FAQ

Is It Safe?

Infrared Saunas: Yep, for most people—they’re gentler than traditional saunas, operating at 120–140°F instead of 150–195°F. The heat’s dry and penetrates your body directly, no steamy overwhelm. But hydrate like crazy—sweating’s intense—and if you’ve got heart issues, low blood pressure, or are pregnant, check with a doctor first. Overdoing it can leave you dizzy, so start small.

Red Light Therapy: Totally safe for most—it’s non-invasive, low-level light (620–850 nm), not UV, so no burns or damage. It’s cool to the touch, no heat risks. Still, if you’re light-sensitive or on meds like isotretinoin, ask a doc. Side effects? Rare, maybe a tingle at first.

 

How Often Should I Use It?

Infrared Saunas: Beginners, aim for 1–2 times a week, 10–15 minutes to start, building to 20–30 minutes as you get comfy—max 40 if you’re a regular. Two to three sessions weekly keeps the benefits—like relaxation or muscle relief—rolling. Listen to your body; too much can zap you.

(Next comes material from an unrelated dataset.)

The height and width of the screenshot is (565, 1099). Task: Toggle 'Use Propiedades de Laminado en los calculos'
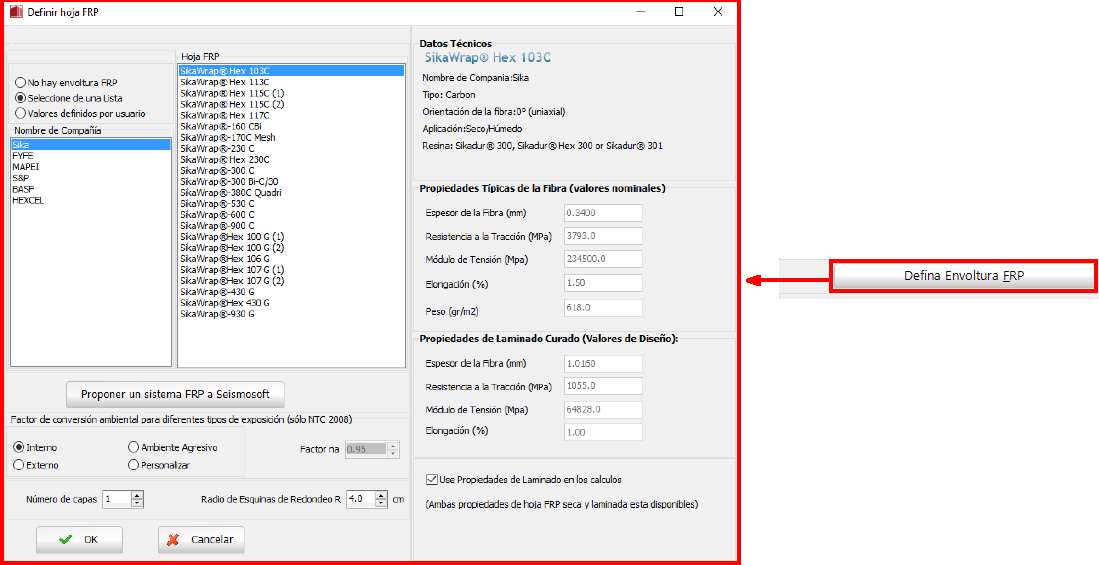432,480
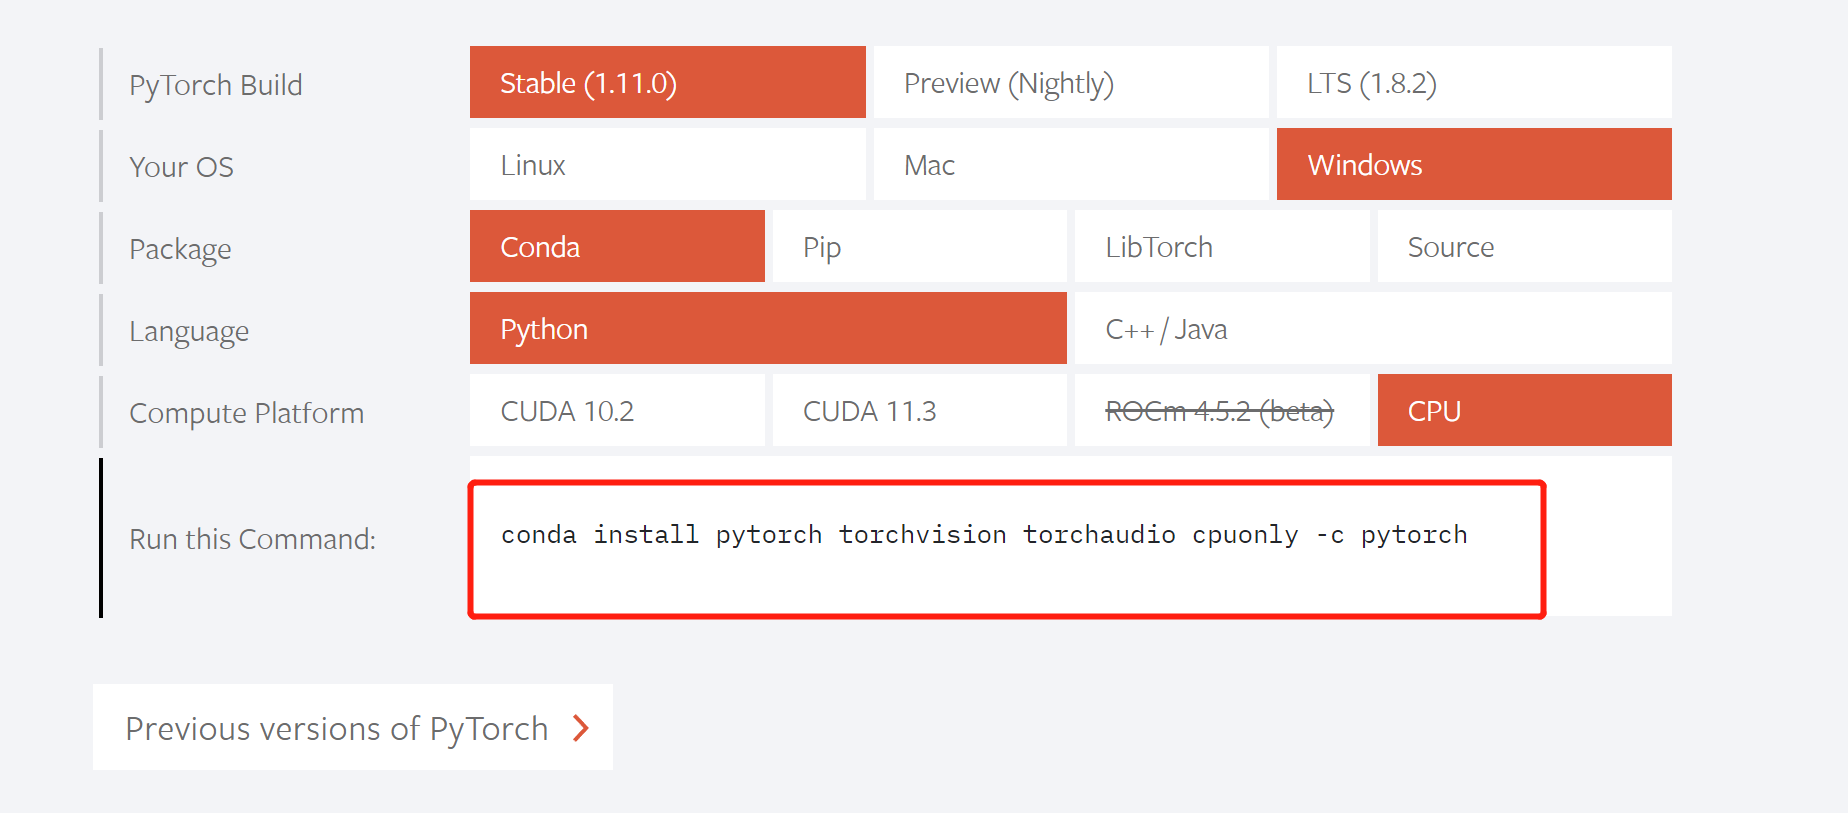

Red Light Therapy: Start with 3–4 sessions a week, 10–15 minutes each. For skin or pain perks, consistency’s key—think weeks, not days. Once you’re seeing results, 1–2 times weekly maintains it. Don’t overdo it; more isn’t always better.

 

Does It Hurt?

Infrared Saunas: Nope—just warm and cozy, not painful. You’ll feel heat building, then sweat hard, but it’s soothing, not scorching. If it’s too much, step out—no heroics needed.

Red Light Therapy: Not at all—it’s just light, no heat or sting. At most, a mild warmth or tingle, but it’s comfy enough to nap through.

 

Can I Use Both Together?

Absolutely—they’re a dream team! Try 20 minutes in the sauna to warm up and boost circulation, then 10–15 minutes of RLT for cellular repair. The sauna preps your body; the light finishes the job—great for recovery or relaxation. Hydrate well, though—double sweat means double water.

What Should I Wear?

Infrared Saunas: Light, loose clothes (tank, shorts) or a towel—whatever’s breathable. Some go nude in private ones; just avoid heavy stuff that traps heat.

Red Light Therapy: Bare skin’s best where you want the light—strip down to shorts or undies for full-body, or lift your shirt for targeted spots. No special gear needed.

 

How Soon Will I See Results?

Infrared Saunas: Relaxation’s instant—muscles loosen, stress fades after one go. Skin glow or recovery builds over weeks with regular use.

Red Light Therapy: Skin perks (glow, smoothness) show in 2–4 weeks; pain or healing takes 1–3 weeks. It’s a slow burn—stick with it.